## EXCERPTED TEXT
---+---

- UK theatrical release poster
- Directed by: Chris Noonan
- Written by: Richard Maltby Jr.
- Produced by: Mike Medavoy; David Kirschner; Corey Sienega; Arnold W. Messer; David Thwaites;
- Starring: Renée Zellweger; Lloyd Owen; Ewan McGregor; Bill Paterson; Emily Watson;
- Cinematography: Andrew Dunn
- Edited by: Robin Sales
- Music by: Nigel Westlake
- Production companies: Phoenix Pictures; UK Film Council; BBC Films; Grosvenor Park Media; Isle of Man Film;
- Distributed by: Momentum Pictures (United Kingdom) Metro-Goldwyn-Mayer The Weinstein Company (United States) Summit Entertainment (International)
- Release dates: 3 December 2006 (London); 5 January 2007 (United Kingdom); 9 March 2007 (United States);
- Running time: 93 minutes
- Countries: United Kingdom; United States;
- Language: English
- Budget: $30 million
- Box office: $35.8 million

= Miss Potter =

2006 film by Chris Noonan

Miss Potter is a 2006 biographical drama film directed by Chris Noonan. It is based on the life of children's author and illustrator Beatrix Potter, and combines stories from her own life with animated sequences featuring characters from her stories, such as Peter Rabbit. Scripted by Richard Maltby Jr., the director of the Tony Award-winning Broadway revue, Fosse, the film stars Renée Zellweger in the title role, Ewan McGregor as her publisher and fiancé, Norman Warne, and Lloyd Owen as solicitor William Heelis. Emily Watson stars as Warne's sister, Millie. Lucy Boynton also stars as the young Beatrix Potter and Justin McDonald appears as the young William Heelis. It was filmed in London (St Peter's Square (Hammersmith), Cecil Court (Westminster), Osterley Park and Covent Garden), the Isle of Man, Scotland and the Lake District.

Miss Potter received a limited release in the United States on 29 December 2006 so that the film could compete for the 2007 Academy Awards. The film was intended to be released generally on 12 January 2007, but Variety reported that The Weinstein Company had decided to push a wider release date until after the Academy Awards on 25 February 2007. The date seemed to fluctuate a number of times, but the Weinstein Company website ultimately listed its release date as 9 March. The film received positive reviews from critics, with praise directed towards Zellweger's performance, and grossed over $35.8 million worldwide. Zellweger was nominated for the Saturn Award for Best Actress and the Golden Globe Award for Best Actress – Motion Picture Comedy or Musical.

==Plot==
 Beatrix Potter and her chaperone, Miss Wiggin, visit the publishing house of Harold and Fruing Warne, who decide to publish her book The Tale of Peter Rabbit. While Beatrix is thrilled, the Warnes privately think the book is ridiculous and only agree to publish it because they promised their younger brother, Norman, a project.

Norman and Beatrix meet, and realise they share a vision for her work. As production of the book begins, Norman introduces Beatrix to his mother, and his unmarried sister, Millie, who befriends Beatrix. Tensions rise in the Potter household, as Beatrix's social-climbing mother, Helen, is unhappy about her daughter spending time in the company of tradesmen, and believes that the venture will fail.

---+---

## EXERCISES TO COMPLETE
A: Please say whether each statement agrees with the Miss Potter article, answering yes or no and quoting the words that decide it: (i) Richard Maltby Jr. wrote the script. (ii) Emily Watson plays Norman Warne's mother. (iii) The film had a limited release in the United States on 29 December 2006.
B: List every production company named in the Miss Potter article.
The lines after this text are not needed here.

## SUPPLIED INFORMATION
---+---

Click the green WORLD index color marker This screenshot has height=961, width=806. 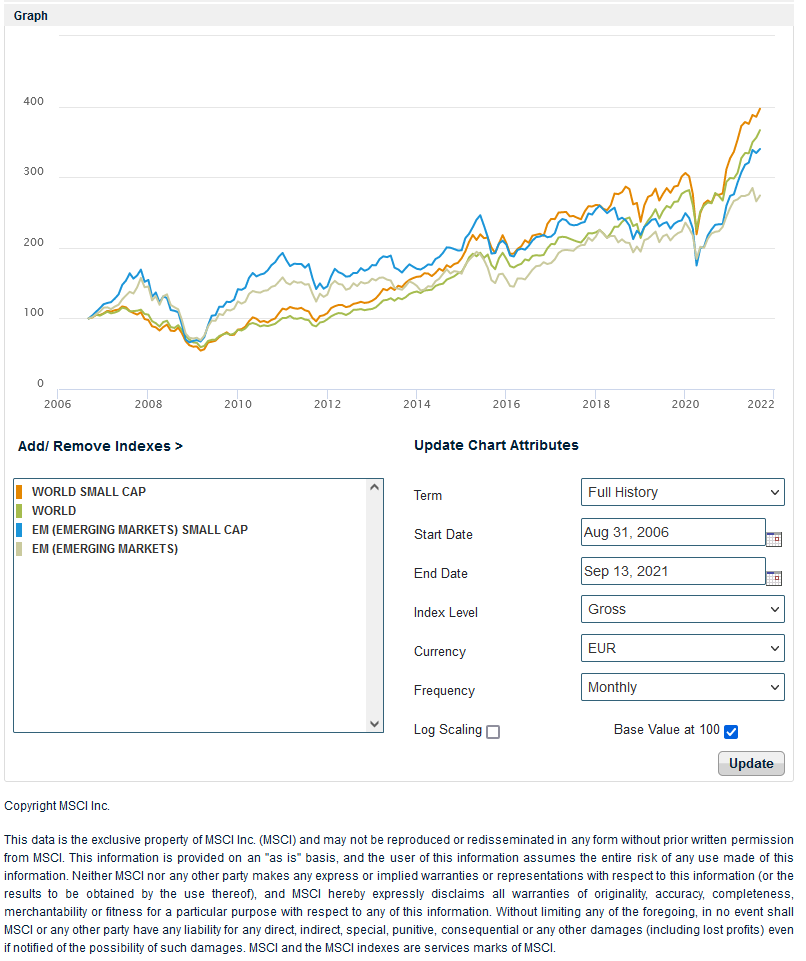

---+---

## EXERCISE RESPONSES
A:
(i) Yes: "Scripted by Richard Maltby Jr."
(ii) No: "Emily Watson stars as Warne's sister, Millie."
(iii) Yes: "Miss Potter received a limited release in the United States on 29 December 2006"

B: Phoenix Pictures, UK Film Council, BBC Films, Grosvenor Park Media, Isle of Man Film